* Exercise *
From the line that contains "You are a computer-use" down to the last line of the entries, repeat every line exactly. Do not carry over the pictures.

* Listed records *
--- START ---
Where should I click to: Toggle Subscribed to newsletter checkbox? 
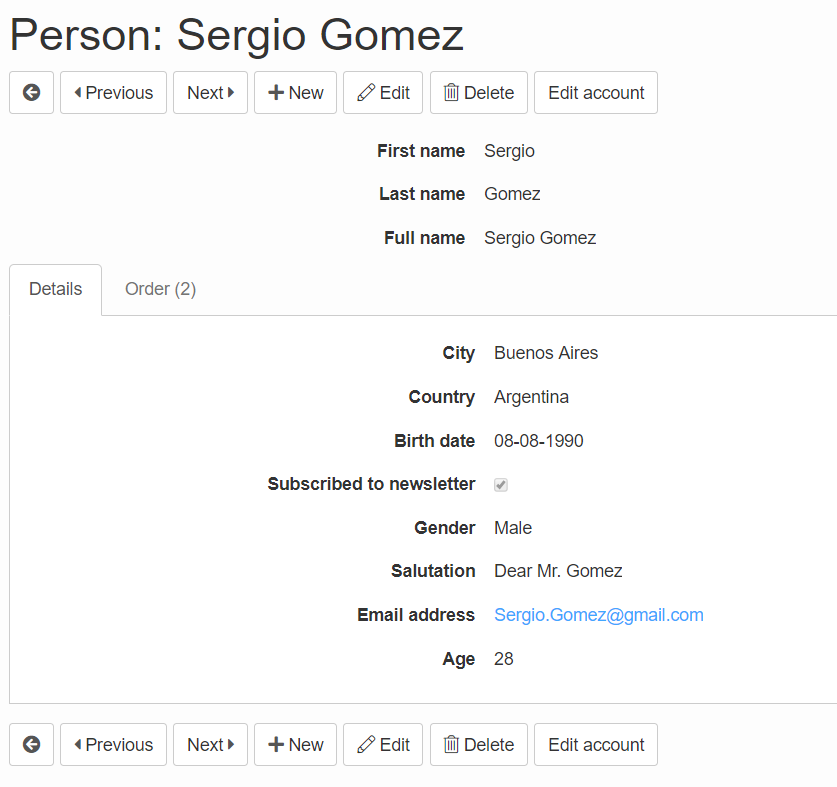pyautogui.click(x=501, y=485)
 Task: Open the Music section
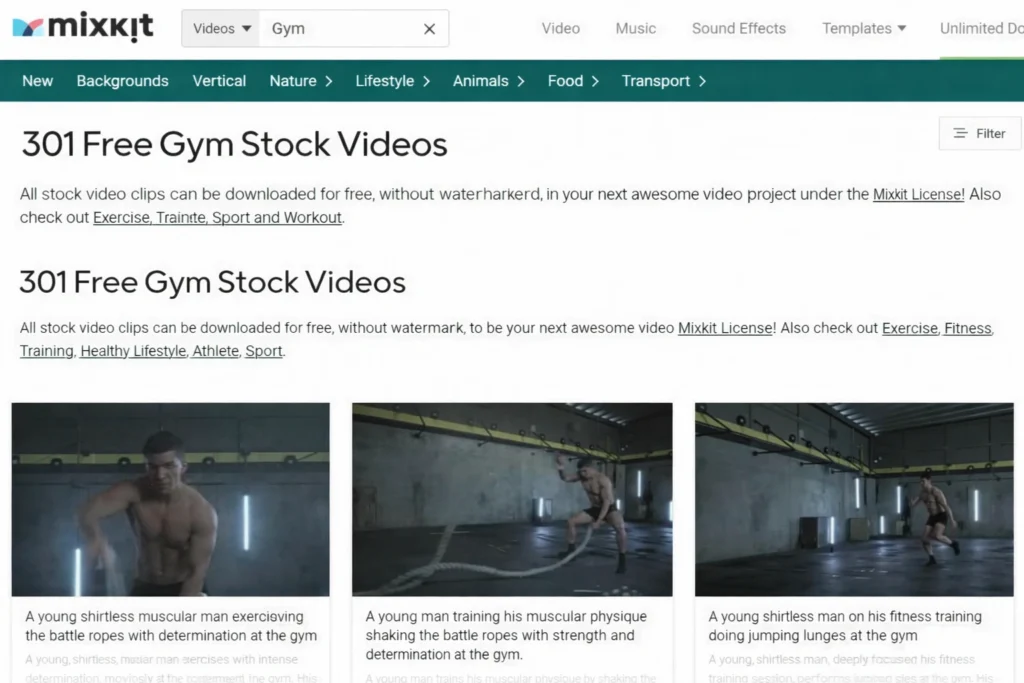(x=635, y=29)
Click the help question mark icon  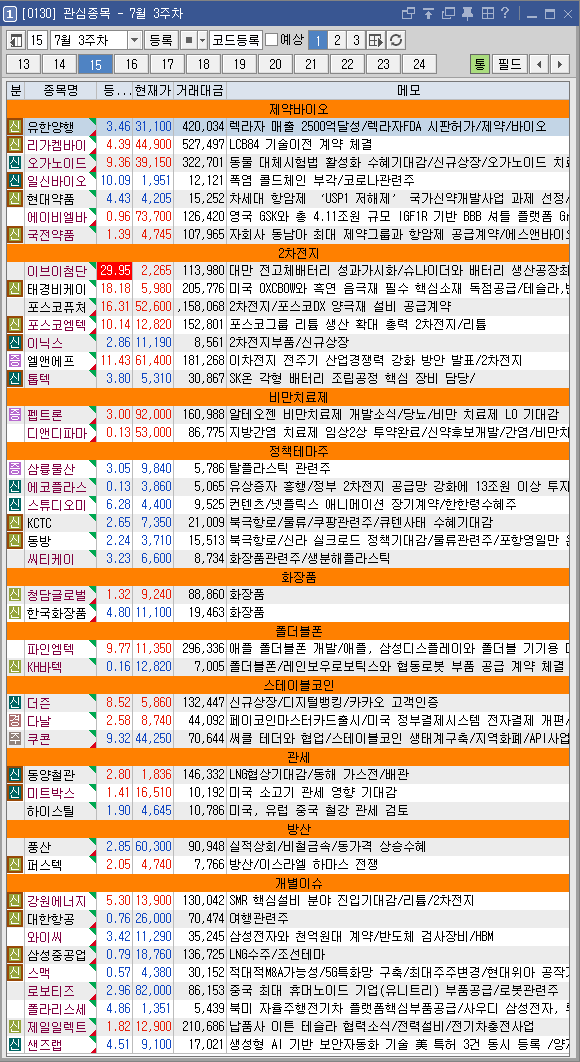[x=505, y=13]
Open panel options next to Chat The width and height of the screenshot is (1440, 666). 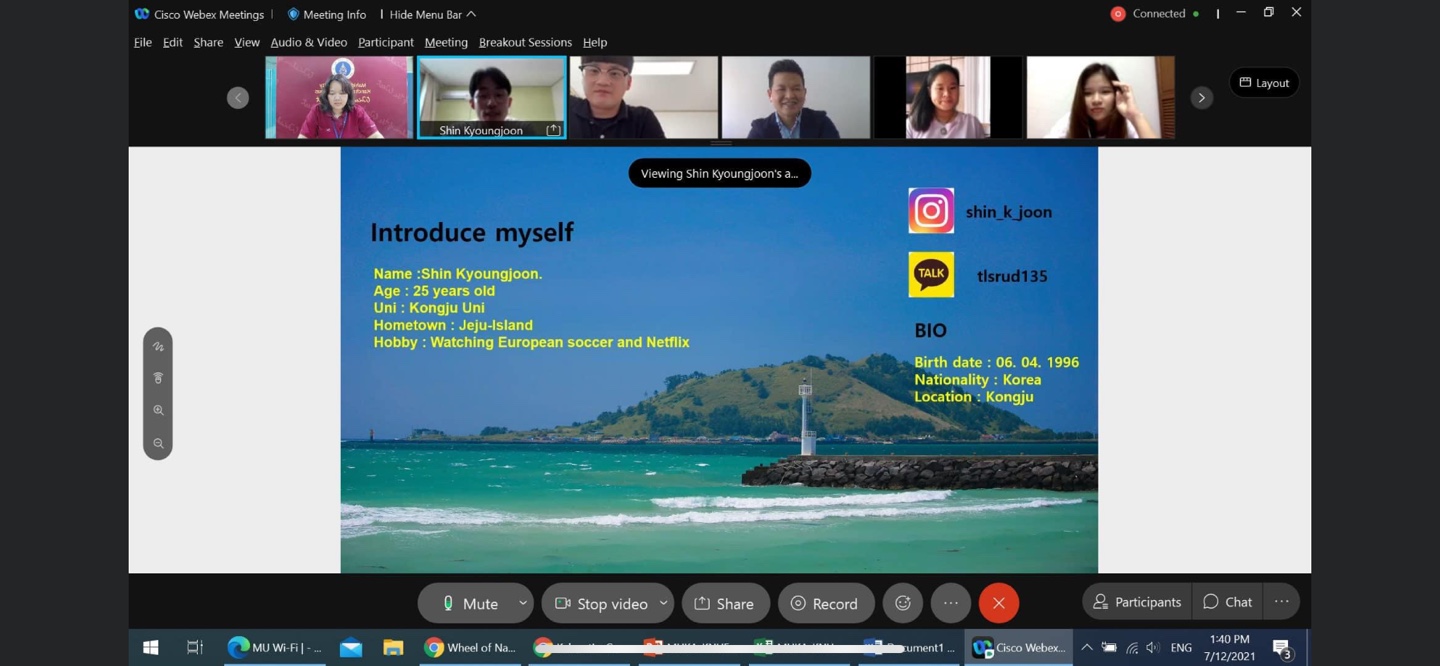pyautogui.click(x=1281, y=602)
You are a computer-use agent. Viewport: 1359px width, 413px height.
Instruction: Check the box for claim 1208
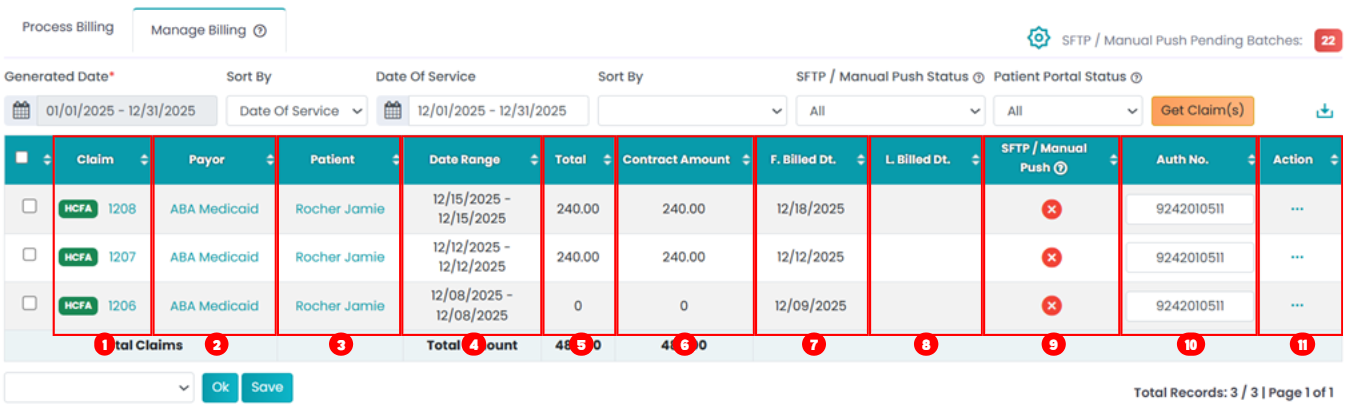(x=30, y=206)
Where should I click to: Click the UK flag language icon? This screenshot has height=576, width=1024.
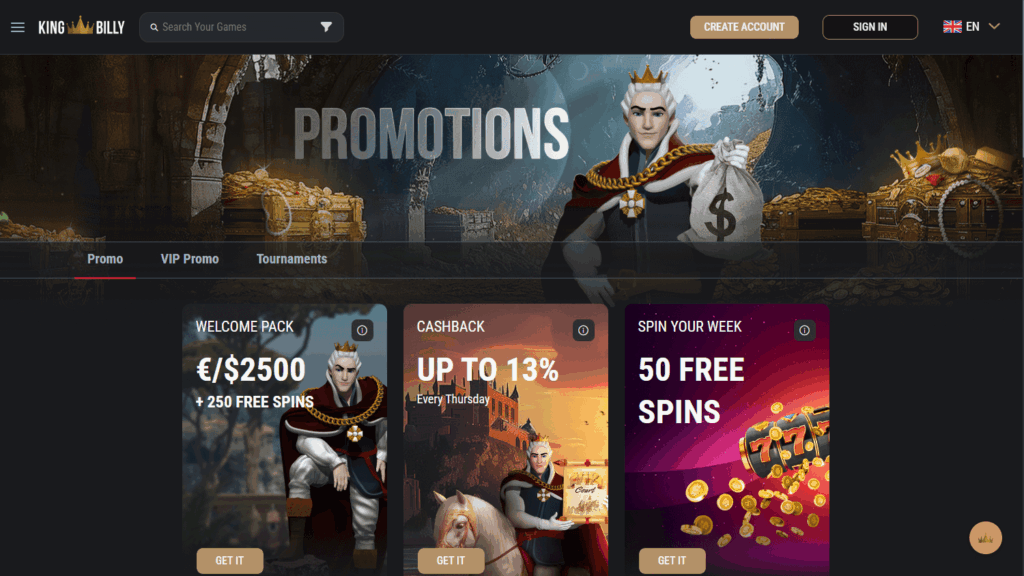point(952,27)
--- END ---
* Finished exercise *
You are a computer-use agent. Viewport: 1359px width, 413px height.
Instruction: Check the box for claim 1208
(x=30, y=206)
Where should I click to: Click the UK flag language icon? This screenshot has height=576, width=1024.
point(952,27)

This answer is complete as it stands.